While the new measures are initially aimed at Europe’s Muslim population, these police state methods will be used against any opposition to the policies of the French ruling class, at home and abroad.
The aggressiveness of the ruling elite’s response to the attack on Charlie Hebdo reflects growing fears over the social tensions unleashed by years of austerity and war. The French government’s decision to abandon its opposition to the 2003 US invasion of Iraq and align itself on the US-led war drive in the Middle East has brought France to the verge of civil war. Muslim youth are increasingly alienated not only by mass unemployment, official encouragement of anti-Muslim racism and clashes with police, but also by NATO wars supported by the entire French political establishment in former Muslim colonies of France such as Syria.
As it implements police state measures and plans military escalation abroad, the French ruling class is promoting anti-Muslim racism and seeking to legitimize the fascist National Front (FN) party of Marine Le Pen. Earlier this month, French President François Hollande invited Le Pen to the Elysée presidential palace.

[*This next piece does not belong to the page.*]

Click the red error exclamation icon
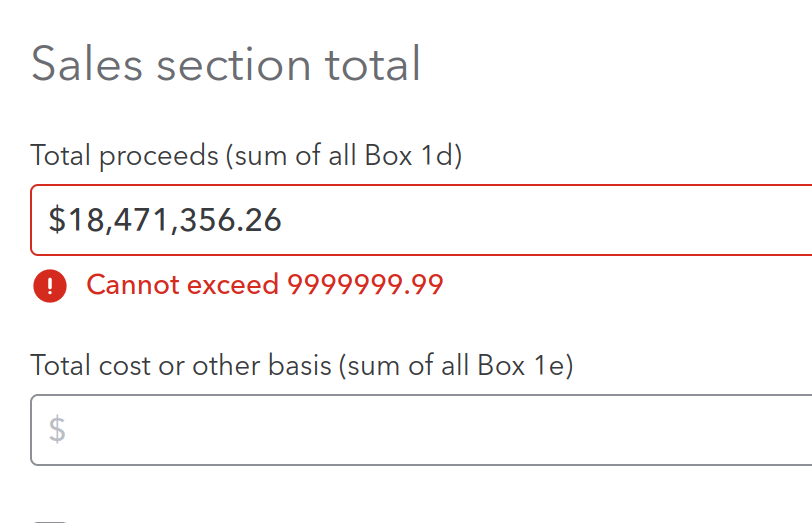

In a speech on Tuesday preparing the launch of the anti-terror measures the next day, Valls warned of mass rioting in immigrant suburbs, as in 2005 and 2007. “The 2005 riots, who recalls them today? And yet the wounds are still open,” he said. He said that 10,000 cars had been burned and hundreds of police wounded in the fighting.
Amid escalating fear of riots under the far more economically, politically and militarily charged environment today, the French ruling class and military have made plans for large-scale military action inside France. This emerged particularly in a 2008 White Book on defense and interior security, according to research by journalist Hacène Belmessous for his book Operation Suburbs: How the State is Preparing for Urban War in the Projects. Belmessous cited Lieutenant-Colonel Didier Wioland, who said that plans had been made for the deployment of 10,000 troops for military operations within France: “On the request of political authorities, the army must be able to intervene when serious situations hit the national soil, and provide this level of forces, essentially land troops... This contingent of 10,000 men can currently be arranged on the national soil, ready to intervene in large-scale events.”
The number of troops deployed in the streets of France after the Charlie Hebdo attacks, coincidentally or otherwise, was 10,000.
The basic social constituency for democratic rights is the working class. The more privileged sections of the middle class, linked to the Socialist Party and the pseudo-left, are hailing Valls’ measures.
In a violently reactionary comment in the Socialist Party-linked L’Obs magazine, Jean Daniel described Islam as a “law and order” question, declaring: “Yes, we are at war, and moreover it is a religious war.” He added, “We colonized much of the Islamic world. We showed them that they were inferior on all levels, except perhaps on the issue of prayer. When we adopted them, after having humiliated them first, they felt obliged to come, but humbled. Times have changed.”
Such comments, which effectively provide justifications for race war and military rule, reflect the bankruptcy of the capitalist elite in Europe.